Input Riffle Cross Sections.
Input Flowline Points.
Hit Run. Complete for both the channel and floodplain XS
The result adds new fields in the attribute table of the XS feature class.
Two temporary charts will populate the Contents tab under the Cross Section Line Feature Class (XS Seq by km_to_mouth, XS Seq by Watershed Area sq mile). If the charts are removed from the contents pane, you will need to run the XS River Position Tool to view them again.
1. Open both Charts and inspect for any issues in the data.
2. Note: This step provides charts which help see if there are gaps in the data.
Repeat XS River Position for the older gdb.

XS Points

In the FluvialGeomorph toolbox, select XS Points.
Enter feature dataset for more recent geodatabase.
Input Cross Sections.
Input dem_hydro.
Change dem_units to ft.
Input REM for the detrend_dem.
Station Distance is 1.
Hit Run. Complete for both the channel and floodplain XS.
Points have been created every foot along the Cross Section with an Elevation.
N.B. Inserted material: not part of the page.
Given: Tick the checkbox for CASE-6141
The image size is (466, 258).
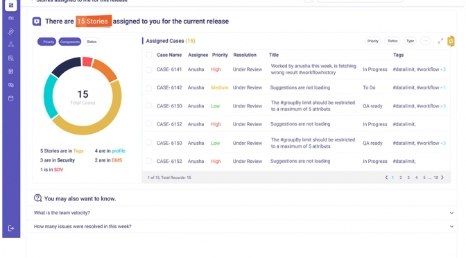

This will provide a visual elevation profile for each cross section.
Repeat these steps for the older gdb.

XS Point Classify

In the FluvialGeomorph toolbox, select XS Points Classify.
Enter feature dataset for the most recent year.
Input XS points.
Input channel polygon.
Input floodplain polygon.
Leave buffer distance default.
Repeat for earlier year XS Points.

Run Report

XS Dimensions Level 1

In the FluvialGeomorph toolbox, open XS Dimensions, Level 1.
XS’s for the newest year are added into xs_line fc.
Enter 4 for the lead_n.
1. This sets the moving window to average 4 XS’s above and below the XS being calculated.
Leave the use_smoothing box unchecked and loess_span as 0.1.
Check that the vert_units are in ft.
After the tool completes, refresh the folder the gdb is in and you should find a .csv file in there.
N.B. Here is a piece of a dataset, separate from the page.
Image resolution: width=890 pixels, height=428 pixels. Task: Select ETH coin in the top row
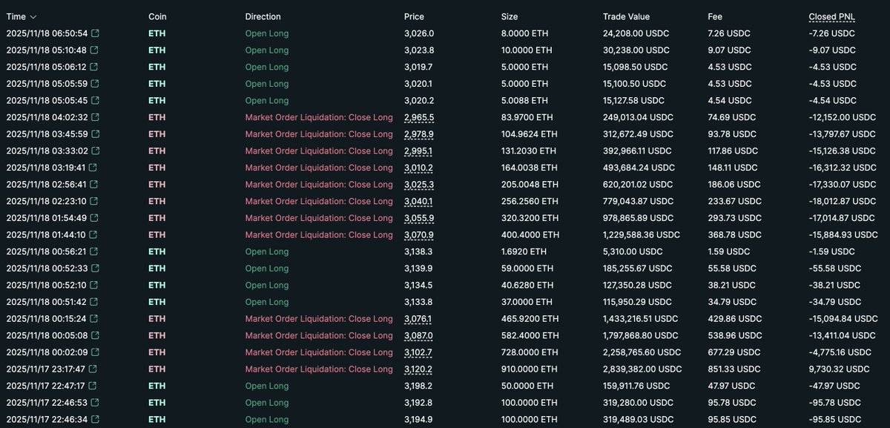coord(156,33)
Join from CSV (Data Management toolbox)

In the FluvialGeomorph toolbox, open Join From CSV located in the Data Management toolset.
Feature_dataset will be the feature dataset of the most recent gdb.
Fc will be the XS line feature class.
Choose Seq in the dropdown for the fc_field.
The csv_file will be the .csv file created from the XS Dimensions Level 1 Tool.
Csv_field will match the fc_field so it should also be Seq.
Hit Run.
A new line feature class ending with dims_L1 will be added to the feature dataset.
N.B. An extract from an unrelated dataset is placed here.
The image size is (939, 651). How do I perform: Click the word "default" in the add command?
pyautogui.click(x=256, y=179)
Go to the USGS StreamStats website to get the 50-percent AEP flood value for the stream reach .

*Note - Other sources can be used to get the watershed discharge. 
Check with hydrologist requesting the analysis for additional sources.*

Select the state of the reach on the left of the stream.
Zoom into the location for the stream reach until the stream layer shows.
Click the delineate button.
1. On the map select the base of the stream reach. The watershed calculation will start. When it is complete a delineation of the reach will show.
2. Click Continue.
3. Select all 4 options under Regression Based Scenarios.
4. Below expand Basin Characteristics and Select All Basin Characteristics.
5. Click Continue. The calculations for the report will run.
6. Once the calculations are completed scroll to the bottom of the left panel, check all the boxes and click Open Report.
7. Add the site name to the report title. a. Ex. Site193 JODAVIESS County SWCD Stream Stats Report.
8. Add any comments need to the comment section.
9. Scroll to the bottom and print the report to PDF. Save to the site folder.

Open the PDF Stream Stats Report from the site folder.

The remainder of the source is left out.